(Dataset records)
+++

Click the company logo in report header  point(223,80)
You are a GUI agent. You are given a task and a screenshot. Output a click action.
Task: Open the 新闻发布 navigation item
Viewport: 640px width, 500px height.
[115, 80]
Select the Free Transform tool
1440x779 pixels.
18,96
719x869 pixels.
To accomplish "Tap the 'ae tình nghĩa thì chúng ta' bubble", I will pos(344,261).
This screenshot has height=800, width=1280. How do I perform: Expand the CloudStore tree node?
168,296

+++

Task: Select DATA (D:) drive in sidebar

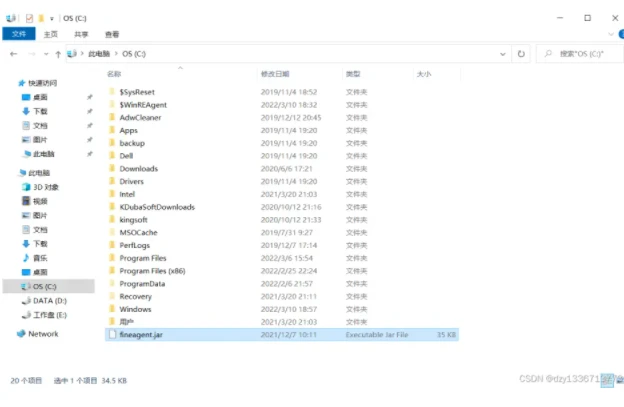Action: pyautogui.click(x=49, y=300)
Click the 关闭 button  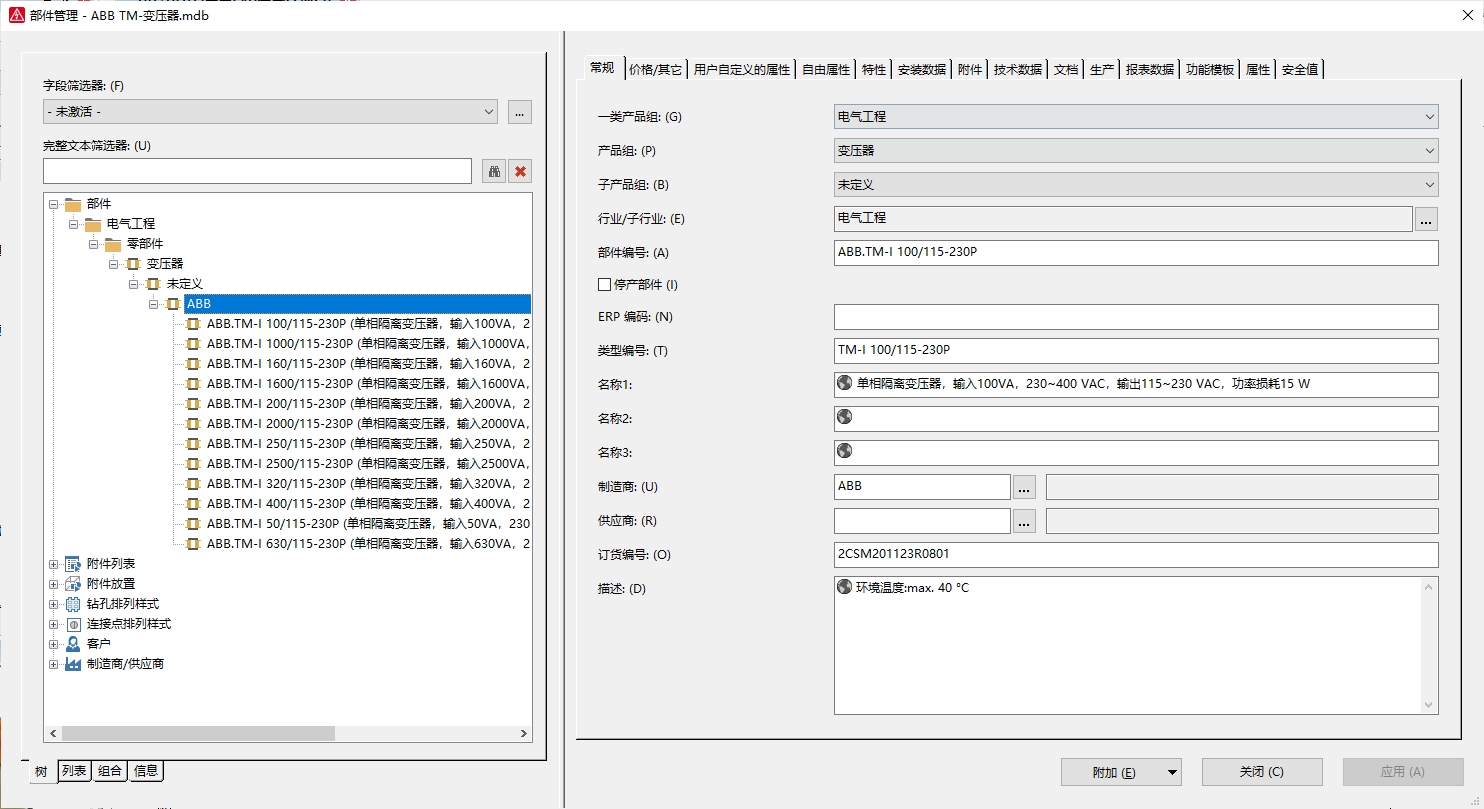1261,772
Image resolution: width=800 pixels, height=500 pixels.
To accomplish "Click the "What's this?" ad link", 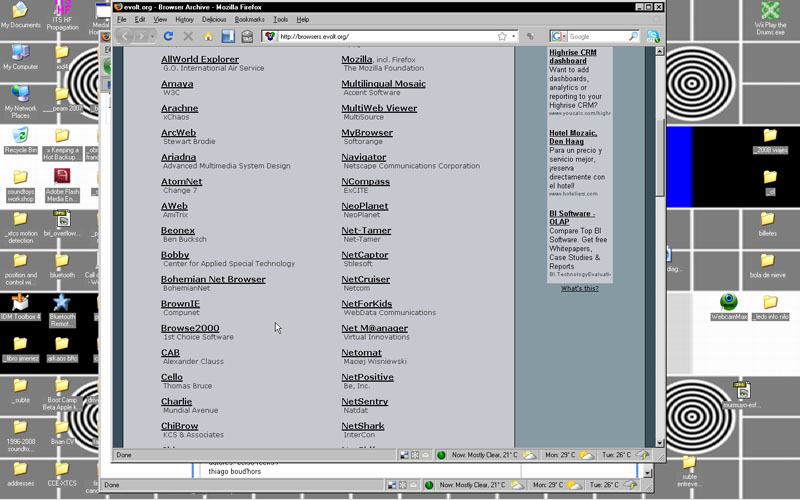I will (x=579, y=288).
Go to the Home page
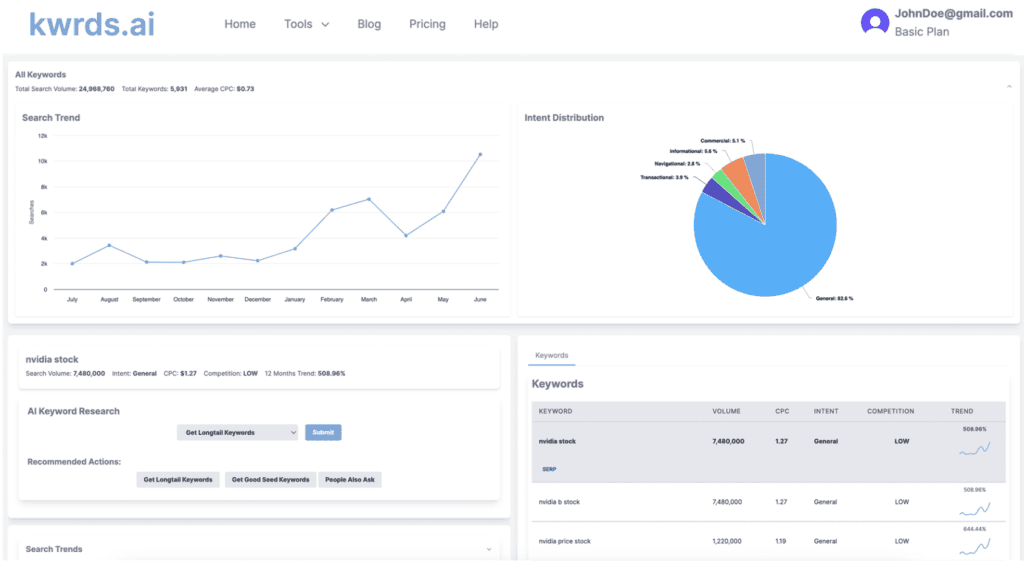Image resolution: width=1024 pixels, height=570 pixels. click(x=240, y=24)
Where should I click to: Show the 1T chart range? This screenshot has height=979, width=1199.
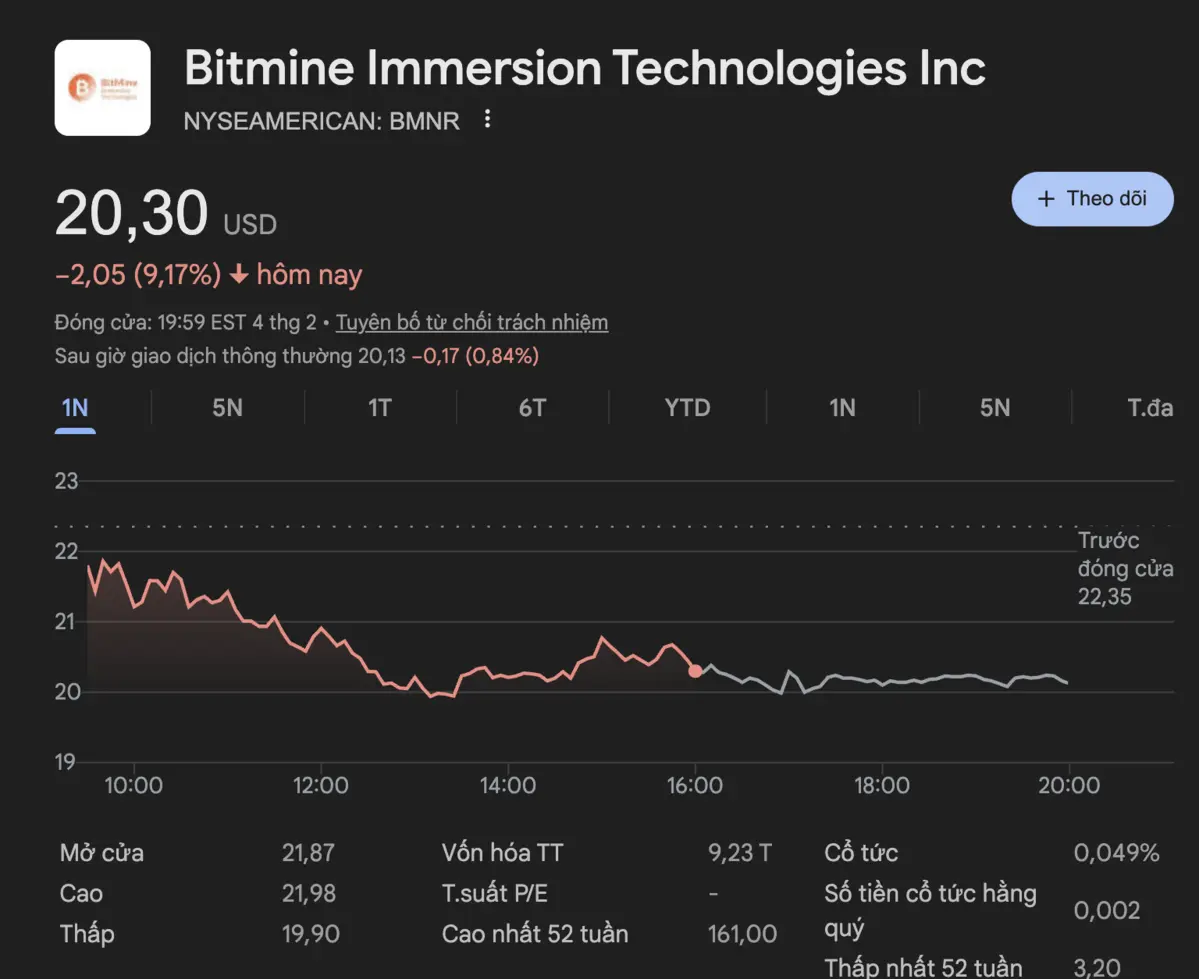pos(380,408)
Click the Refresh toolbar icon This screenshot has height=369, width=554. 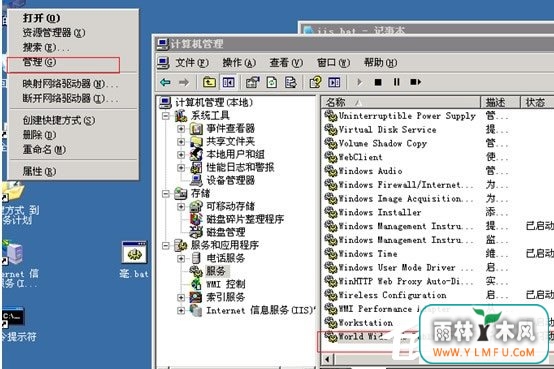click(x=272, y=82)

+++

**Problem description:** Please, from the entries above, set down exactly the lines from the one containing "Click the company" through the one containing "719x869 pixels.", and only those.

**Answer to the problem:**
Click the company logo in report header  point(223,80)
You are a GUI agent. You are given a task and a screenshot. Output a click action.
Task: Open the 新闻发布 navigation item
Viewport: 640px width, 500px height.
[115, 80]
Select the Free Transform tool
1440x779 pixels.
18,96
719x869 pixels.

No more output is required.